# Material for this task
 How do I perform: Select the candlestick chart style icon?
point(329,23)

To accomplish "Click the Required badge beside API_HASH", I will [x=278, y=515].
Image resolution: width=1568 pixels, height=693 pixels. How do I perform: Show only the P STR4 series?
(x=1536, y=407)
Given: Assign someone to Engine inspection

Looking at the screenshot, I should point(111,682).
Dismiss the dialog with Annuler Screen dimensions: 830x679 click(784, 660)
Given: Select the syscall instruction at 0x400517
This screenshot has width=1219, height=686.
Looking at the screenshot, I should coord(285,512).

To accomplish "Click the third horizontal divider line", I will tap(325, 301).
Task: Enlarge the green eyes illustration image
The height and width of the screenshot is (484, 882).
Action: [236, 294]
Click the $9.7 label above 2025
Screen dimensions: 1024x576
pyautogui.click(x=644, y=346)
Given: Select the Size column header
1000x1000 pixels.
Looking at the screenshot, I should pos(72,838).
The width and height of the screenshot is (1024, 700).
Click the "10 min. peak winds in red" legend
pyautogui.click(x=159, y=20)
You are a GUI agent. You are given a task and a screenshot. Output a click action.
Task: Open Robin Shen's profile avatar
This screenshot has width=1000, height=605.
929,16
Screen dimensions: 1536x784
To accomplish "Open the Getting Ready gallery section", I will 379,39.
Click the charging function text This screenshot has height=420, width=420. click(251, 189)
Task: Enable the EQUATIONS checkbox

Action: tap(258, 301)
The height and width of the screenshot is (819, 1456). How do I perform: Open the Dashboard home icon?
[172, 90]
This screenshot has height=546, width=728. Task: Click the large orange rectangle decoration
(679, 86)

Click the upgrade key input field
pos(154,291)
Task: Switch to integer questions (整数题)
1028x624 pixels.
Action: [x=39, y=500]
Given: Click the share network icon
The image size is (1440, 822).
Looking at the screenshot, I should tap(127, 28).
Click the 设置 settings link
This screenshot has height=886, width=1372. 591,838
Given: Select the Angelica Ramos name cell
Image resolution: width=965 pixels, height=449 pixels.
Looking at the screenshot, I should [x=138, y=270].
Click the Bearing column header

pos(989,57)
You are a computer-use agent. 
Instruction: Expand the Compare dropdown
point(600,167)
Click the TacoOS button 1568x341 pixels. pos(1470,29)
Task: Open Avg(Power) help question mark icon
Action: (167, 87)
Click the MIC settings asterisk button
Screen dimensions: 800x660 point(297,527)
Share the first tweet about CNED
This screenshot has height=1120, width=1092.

# What the exercise asks
Can you put every line of the rows above into a Markdown table with the columns No. and Text, numbering each line and leaving out the blank ones?

# Result
| No. | Text |
|---|---|
| 1 |  How do I perform: Select the candlestick chart style icon? |
| 2 | point(329,23) |
| 3 | To accomplish "Click the Required badge beside API_HASH", I will [x=278, y=515]. |
| 4 | Image resolution: width=1568 pixels, height=693 pixels. How do I perform: Show only the P STR4 series? |
| 5 | (x=1536, y=407) |
| 6 | Given: Assign someone to Engine inspection |
| 7 | Looking at the screenshot, I should point(111,682). |
| 8 | Dismiss the dialog with Annuler Screen dimensions: 830x679 click(784, 660) |
| 9 | Given: Select the syscall instruction at 0x400517 |
| 10 | This screenshot has width=1219, height=686. |
| 11 | Looking at the screenshot, I should coord(285,512). |
| 12 | To accomplish "Click the third horizontal divider line", I will tap(325, 301). |
| 13 | Task: Enlarge the green eyes illustration image |
| 14 | The height and width of the screenshot is (484, 882). |
| 15 | Action: [236, 294] |
| 16 | Click the $9.7 label above 2025 |
| 17 | Screen dimensions: 1024x576 |
| 18 | pyautogui.click(x=644, y=346) |
| 19 | Given: Select the Size column header |
| 20 | 1000x1000 pixels. |
| 21 | Looking at the screenshot, I should pos(72,838). |
| 22 | The width and height of the screenshot is (1024, 700). |
| 23 | Click the "10 min. peak winds in red" legend |
| 24 | pyautogui.click(x=159, y=20) |
| 25 | You are a GUI agent. You are given a task and a screenshot. Output a click action. |
| 26 | Task: Open Robin Shen's profile avatar |
| 27 | This screenshot has width=1000, height=605. |
| 28 | 929,16 |
| 29 | Screen dimensions: 1536x784 |
| 30 | To accomplish "Open the Getting Ready gallery section", I will 379,39. |
| 31 | Click the charging function text This screenshot has height=420, width=420. click(251, 189) |
| 32 | Task: Enable the EQUATIONS checkbox |
| 33 | Action: tap(258, 301) |
| 34 | The height and width of the screenshot is (819, 1456). How do I perform: Open the Dashboard home icon? |
| 35 | [172, 90] |
| 36 | This screenshot has height=546, width=728. Task: Click the large orange rectangle decoration |
| 37 | (679, 86) |
| 38 | Click the upgrade key input field |
| 39 | pos(154,291) |
| 40 | Task: Switch to integer questions (整数题) |
| 41 | 1028x624 pixels. |
| 42 | Action: [x=39, y=500] |
| 43 | Given: Click the share network icon |
| 44 | The image size is (1440, 822). |
| 45 | Looking at the screenshot, I should tap(127, 28). |
| 46 | Click the 设置 settings link |
| 47 | This screenshot has height=886, width=1372. 591,838 |
| 48 | Given: Select the Angelica Ramos name cell |
| 49 | Image resolution: width=965 pixels, height=449 pixels. |
| 50 | Looking at the screenshot, I should [x=138, y=270]. |
| 51 | Click the Bearing column header |
| 52 | pos(989,57) |
| 53 | You are a computer-use agent.  |
| 54 | Instruction: Expand the Compare dropdown |
| 55 | point(600,167) |
| 56 | Click the TacoOS button 1568x341 pixels. pos(1470,29) |
| 57 | Task: Open Avg(Power) help question mark icon |
| 58 | Action: (167, 87) |
| 59 | Click the MIC settings asterisk button |
| 60 | Screen dimensions: 800x660 point(297,527) |
| 61 | Share the first tweet about CNED |
| 62 | This screenshot has height=1120, width=1092. |